DATASET EXTRACT —

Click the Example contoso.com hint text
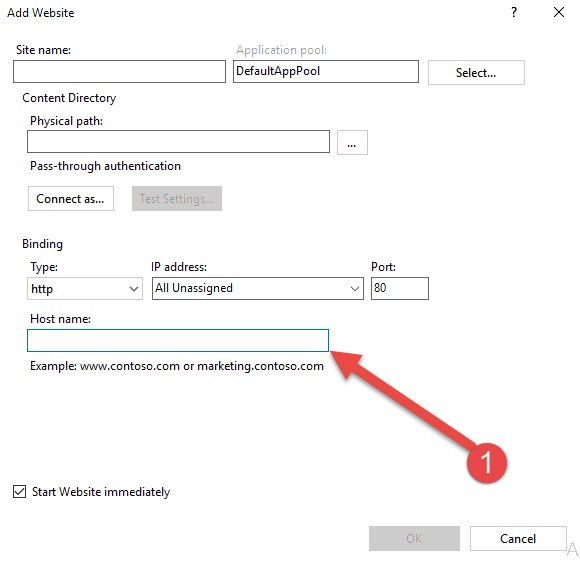This screenshot has height=565, width=580. pos(177,366)
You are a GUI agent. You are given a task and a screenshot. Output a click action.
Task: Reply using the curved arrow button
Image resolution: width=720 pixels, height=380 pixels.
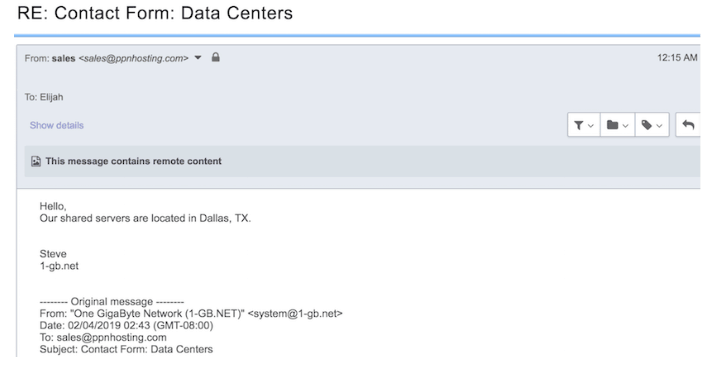(688, 125)
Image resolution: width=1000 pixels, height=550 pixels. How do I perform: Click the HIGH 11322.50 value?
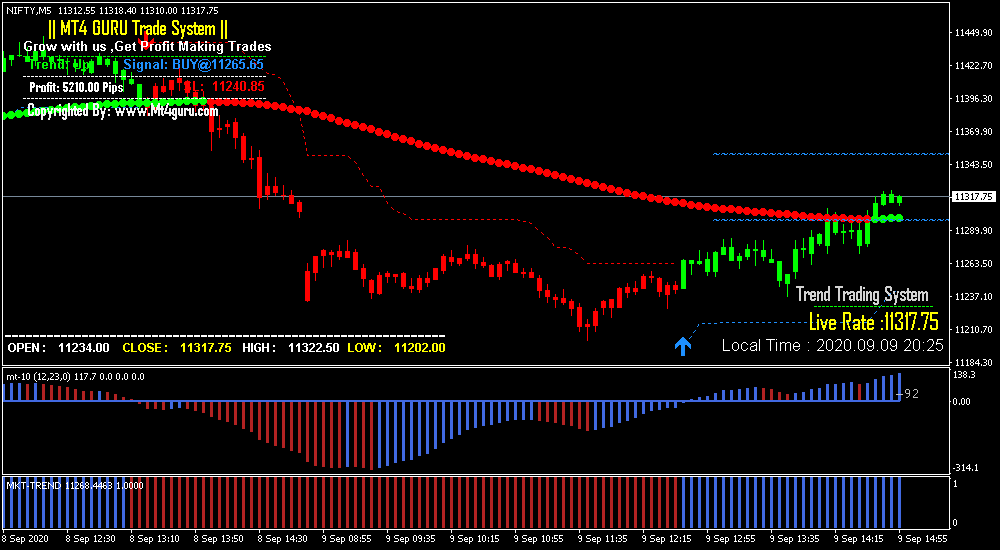(289, 348)
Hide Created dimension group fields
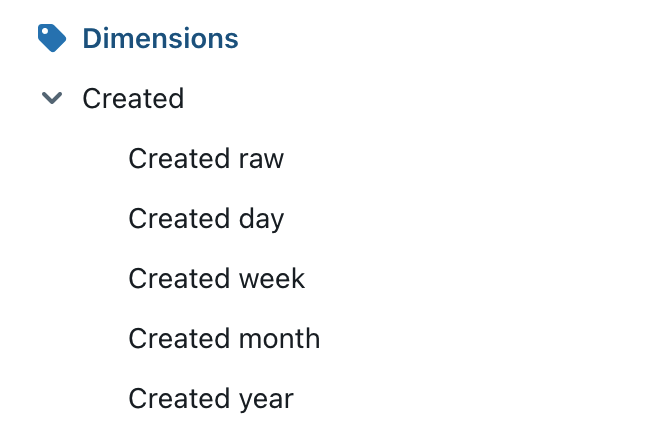This screenshot has width=652, height=440. 50,99
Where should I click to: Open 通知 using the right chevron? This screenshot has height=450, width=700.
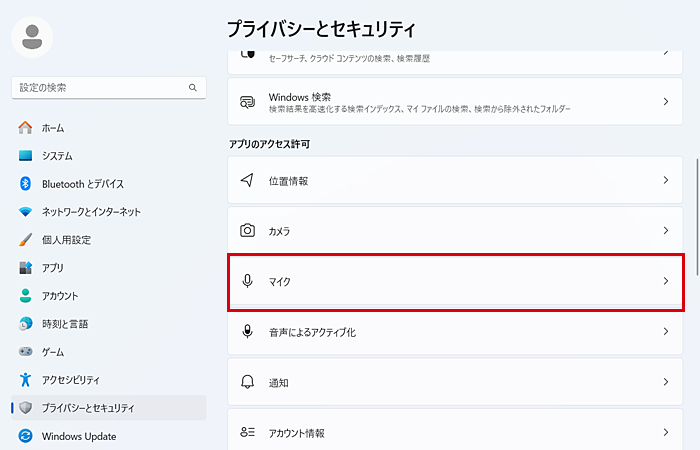point(666,382)
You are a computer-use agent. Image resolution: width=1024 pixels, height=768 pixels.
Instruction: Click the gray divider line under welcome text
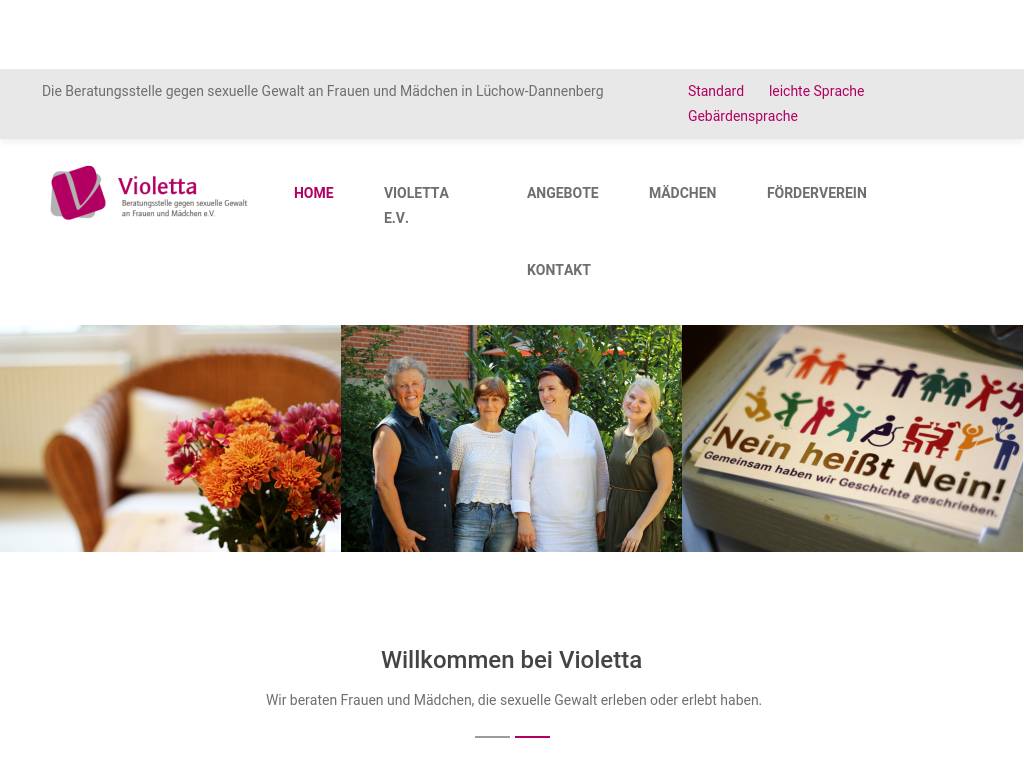[x=492, y=737]
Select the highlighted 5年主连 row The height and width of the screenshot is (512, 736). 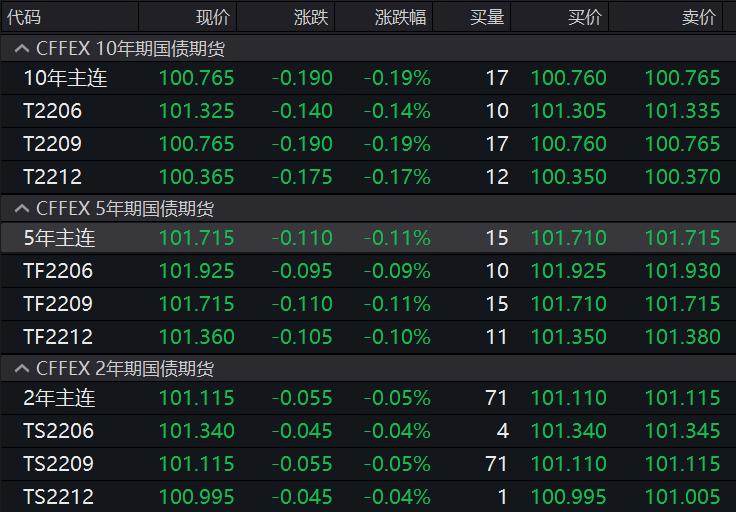(x=368, y=238)
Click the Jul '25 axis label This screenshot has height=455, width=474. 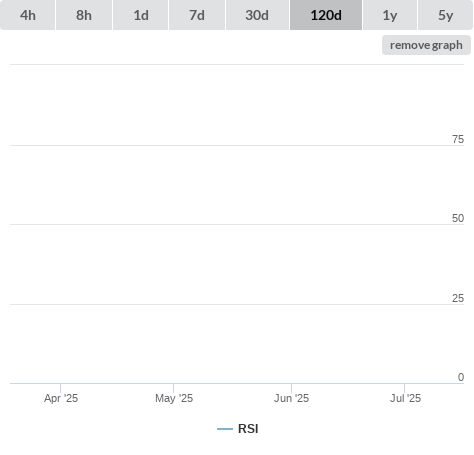[x=405, y=398]
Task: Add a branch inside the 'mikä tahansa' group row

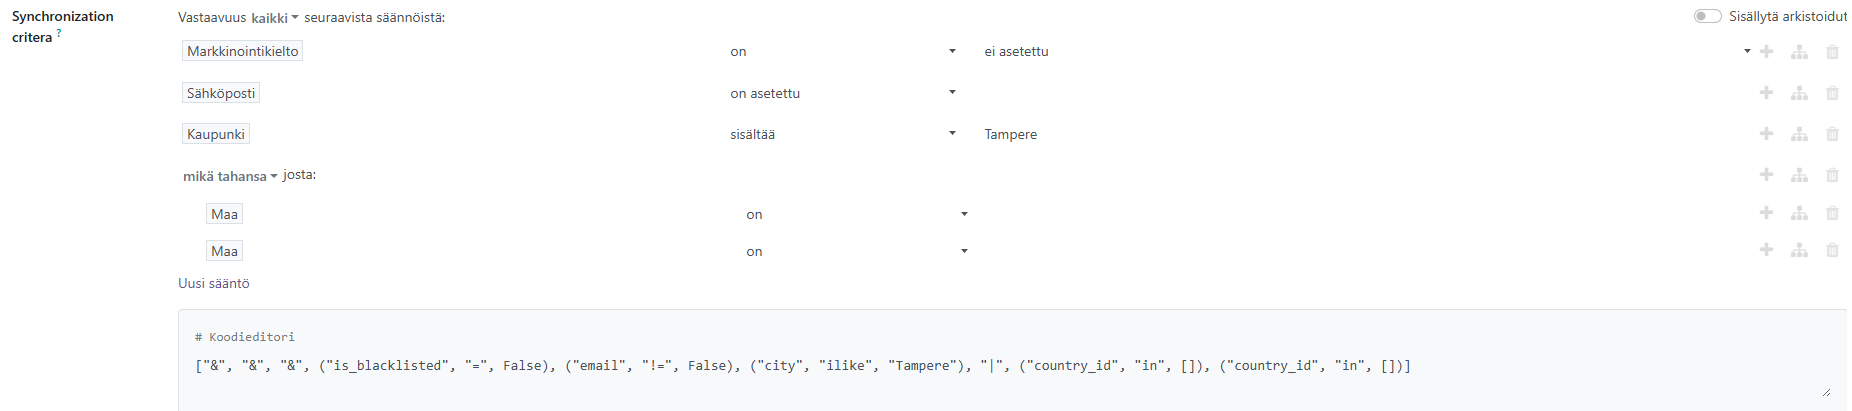Action: click(1799, 175)
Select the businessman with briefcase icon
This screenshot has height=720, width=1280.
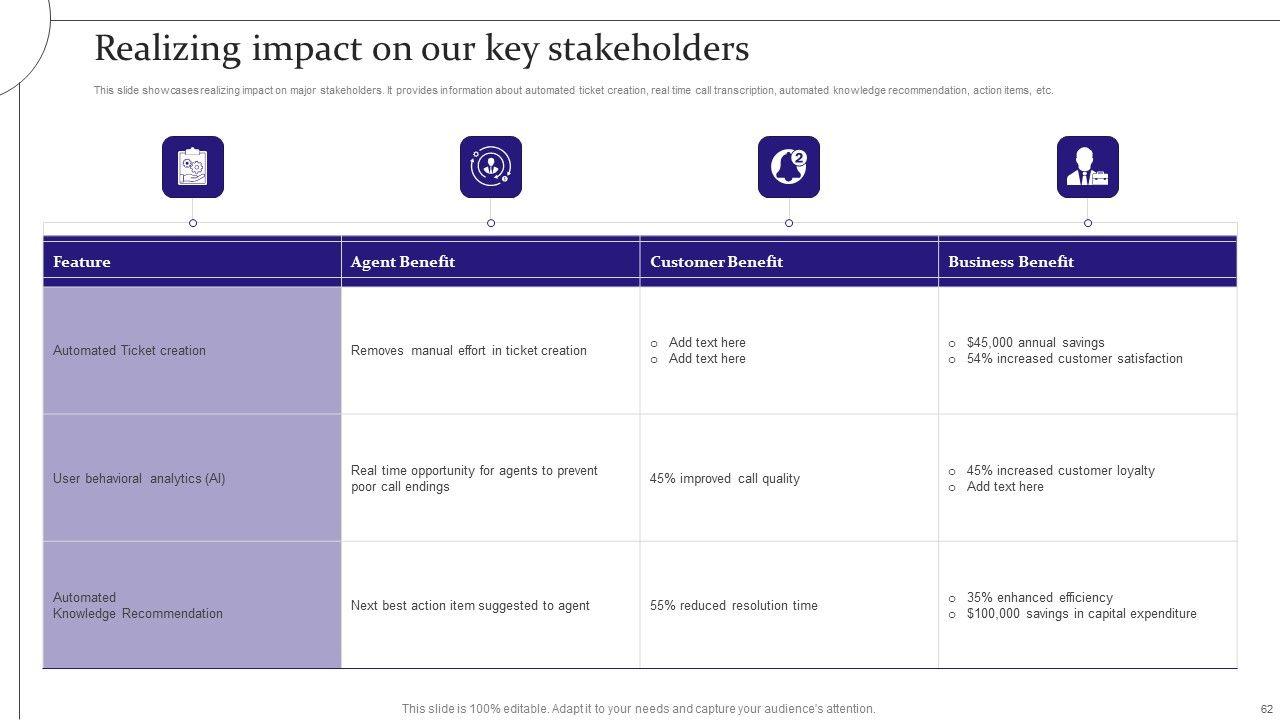(x=1087, y=167)
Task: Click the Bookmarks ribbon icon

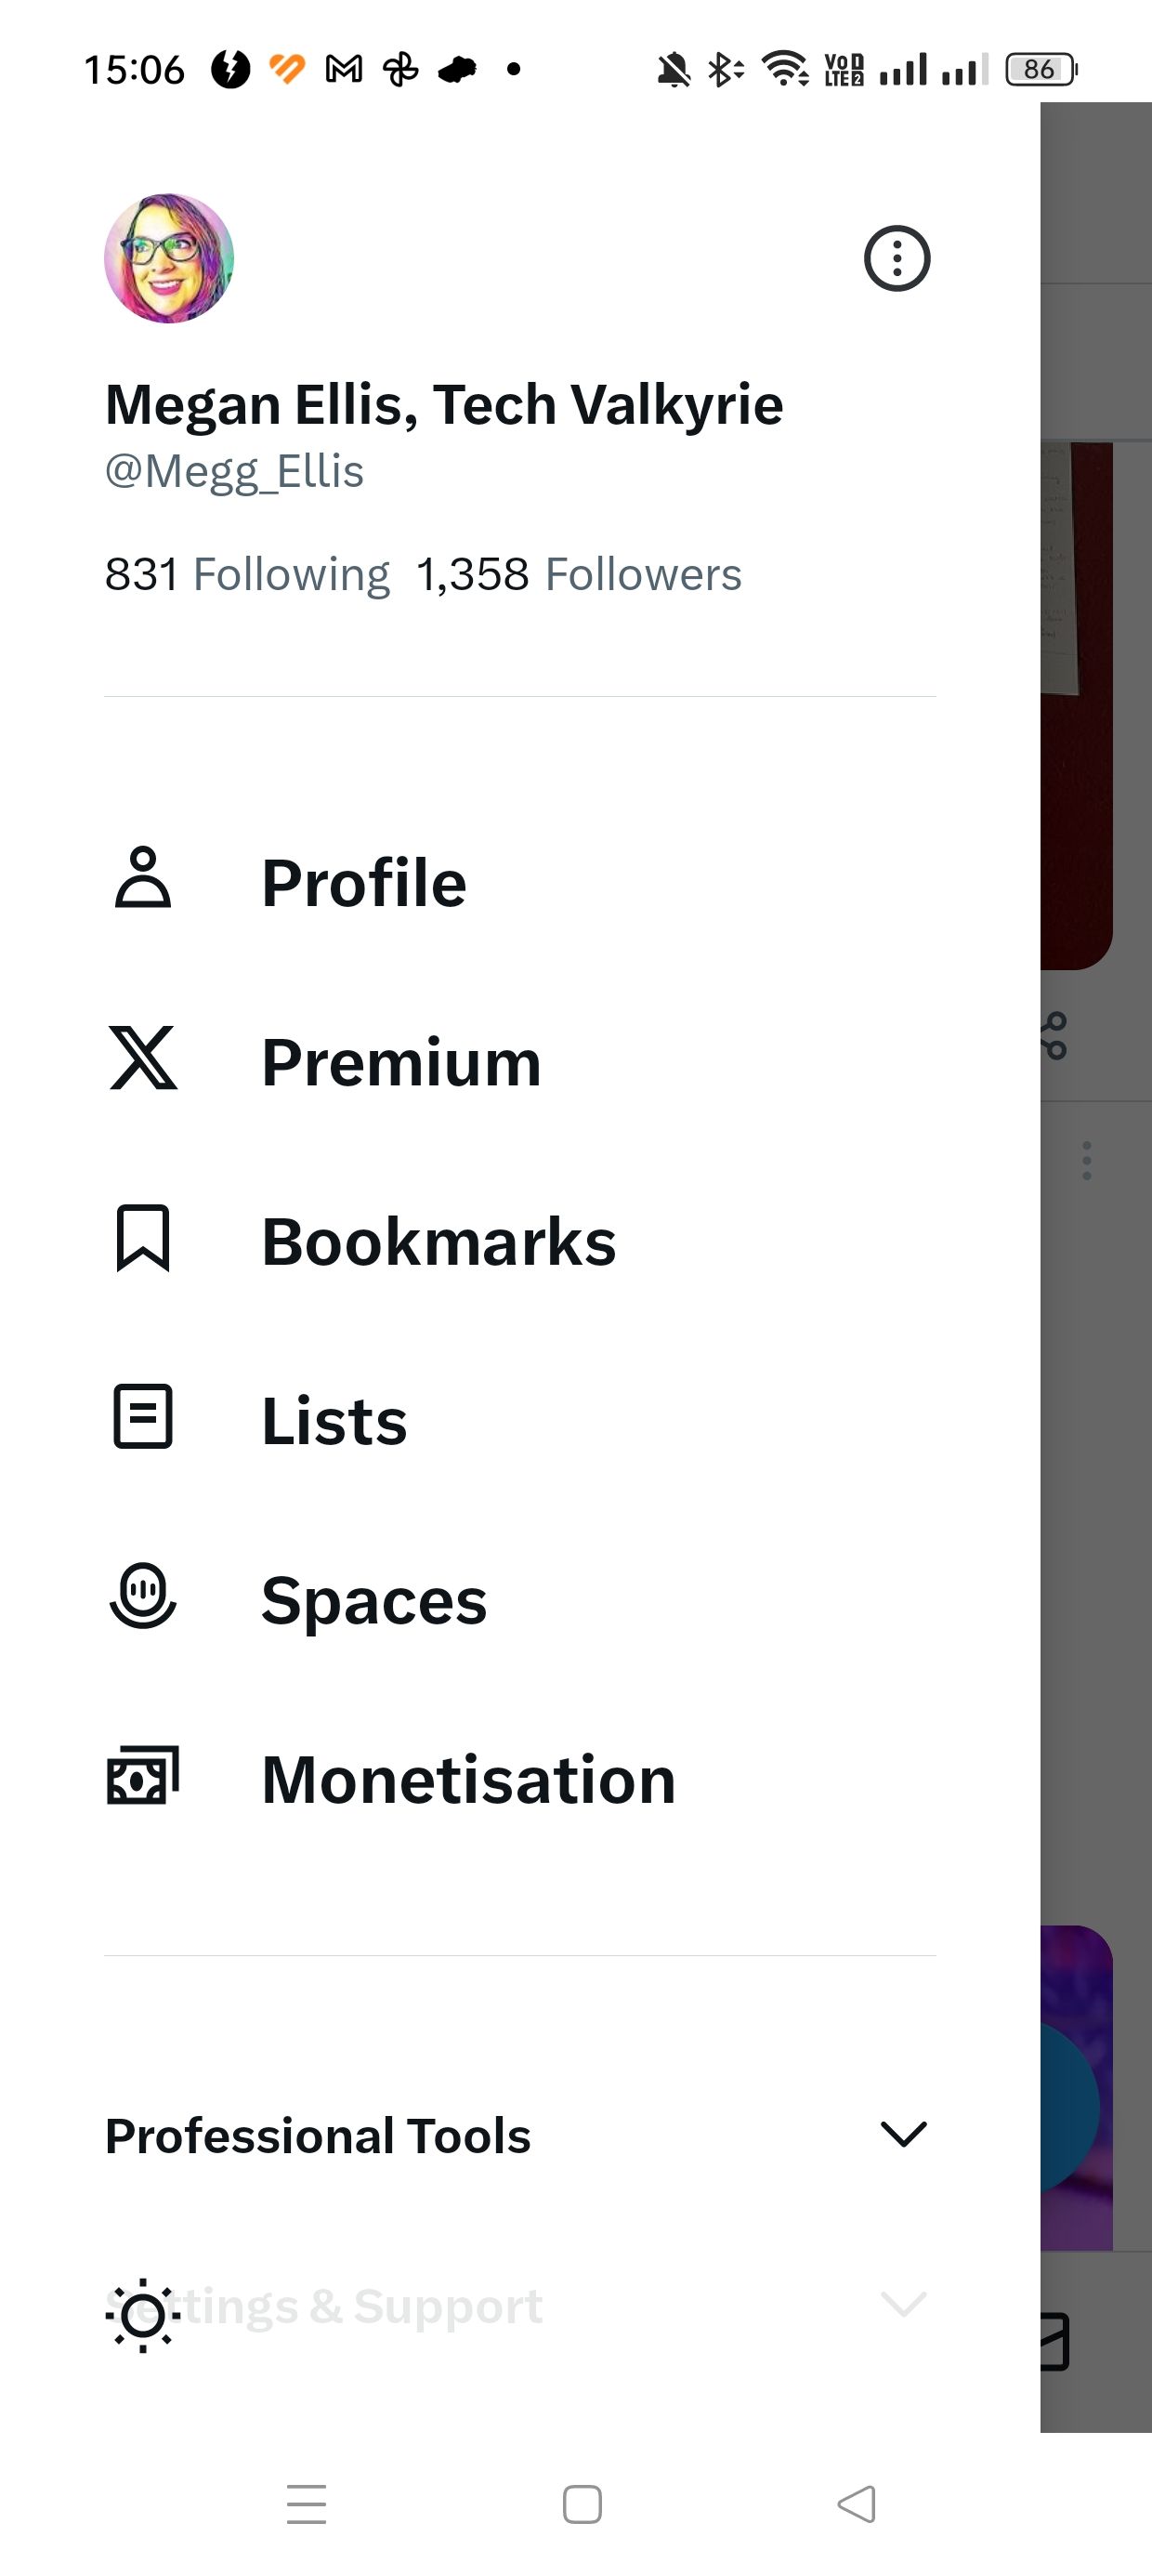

TASK GOAL —
Copy all lines of the listing above that contain the string "icon".

ANSWER BOX —
Select the businessman with briefcase icon
Task: Click the Bookmarks ribbon icon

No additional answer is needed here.